No primeiro tempo ficou claro o problema: o 4-3-3 escalado deixou o time previsível e pouco povoando a grande área. Rojas, usado na ponta direita, não se comportou como extremo de ofício, e o deslocamento de Tchê Tchê para o lado fragilizou a compactação sem a bola. O Vasco criou chances, mas foi vítima de um vacilo defensivo e do desempenho abaixo do esperado de parte da defesa, que resultou no gol adversário.
O diagnóstico do intervalo levou Renato a redesenhar a equipe em 4-2-3-1: Rojas recuou para a função de meia e Adson assumiu a ponta direita. As trocas trouxeram mais jogadores na área — Spinelli e Brenner também entraram — e o time cresceu.

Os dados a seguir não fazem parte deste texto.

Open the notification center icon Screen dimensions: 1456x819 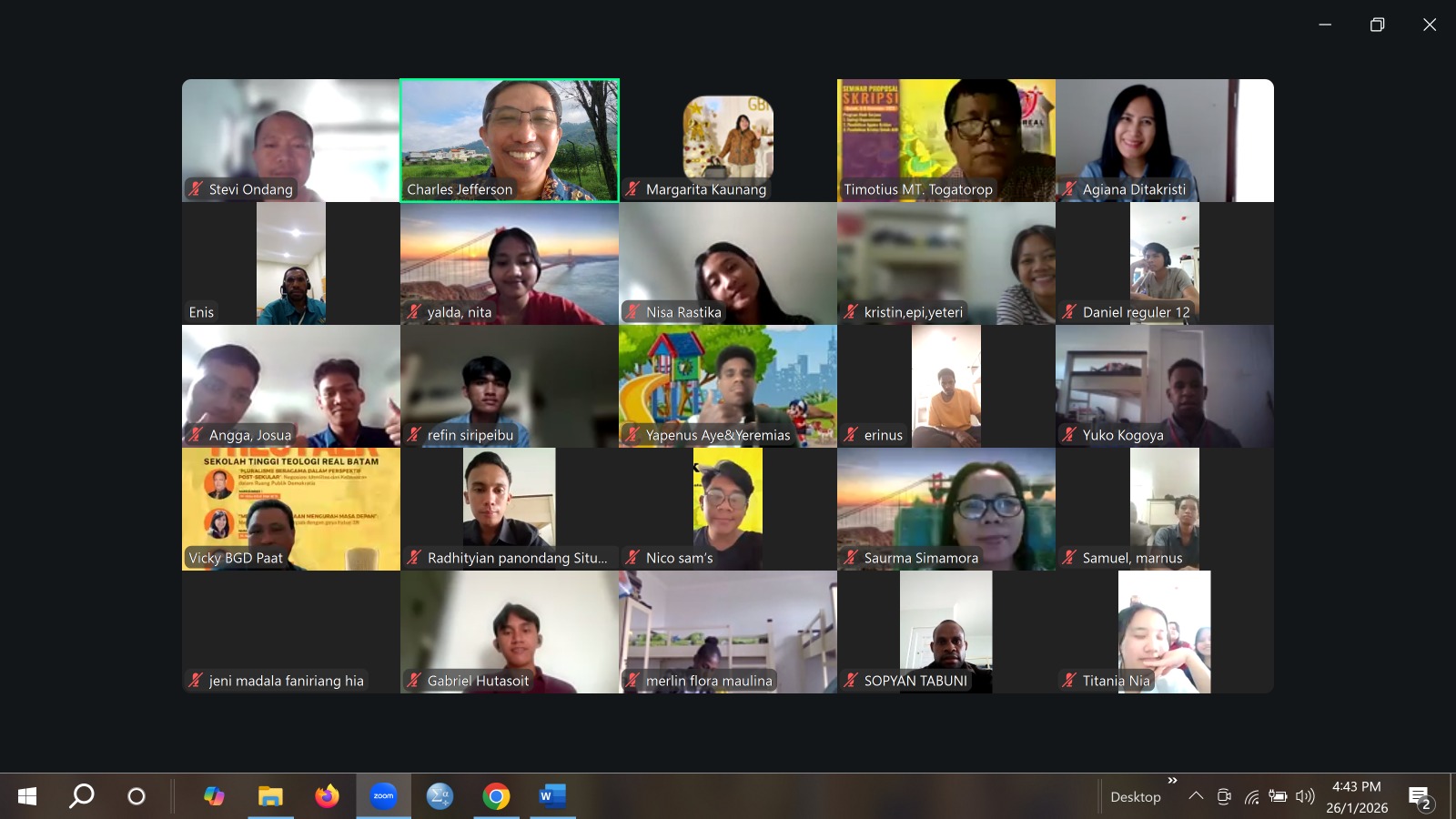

Andrés Gómez converteu o pênalti que empataria e, depois, foi protagonista no lance decisivo; Puma participou ativamente do segundo gol, com um cruzamento que encontrou o espaço criado pela nova ocupação ofensiva.
A vitória dá alívio imediato, mas também deixa pistas: o Vasco funciona melhor com um ponta de ofício pelo lado direito e com maior povoamento da área. Para a sequência que inclui Corinthians, Flamengo, Paysandu e Olimpia, a repetição desse desenho e a correção das falhas defensivas serão determinantes. Renato tem agora um caminho tático claro, mas precisa transformá-lo em regularidade para evitar novos episódios de instabilidade.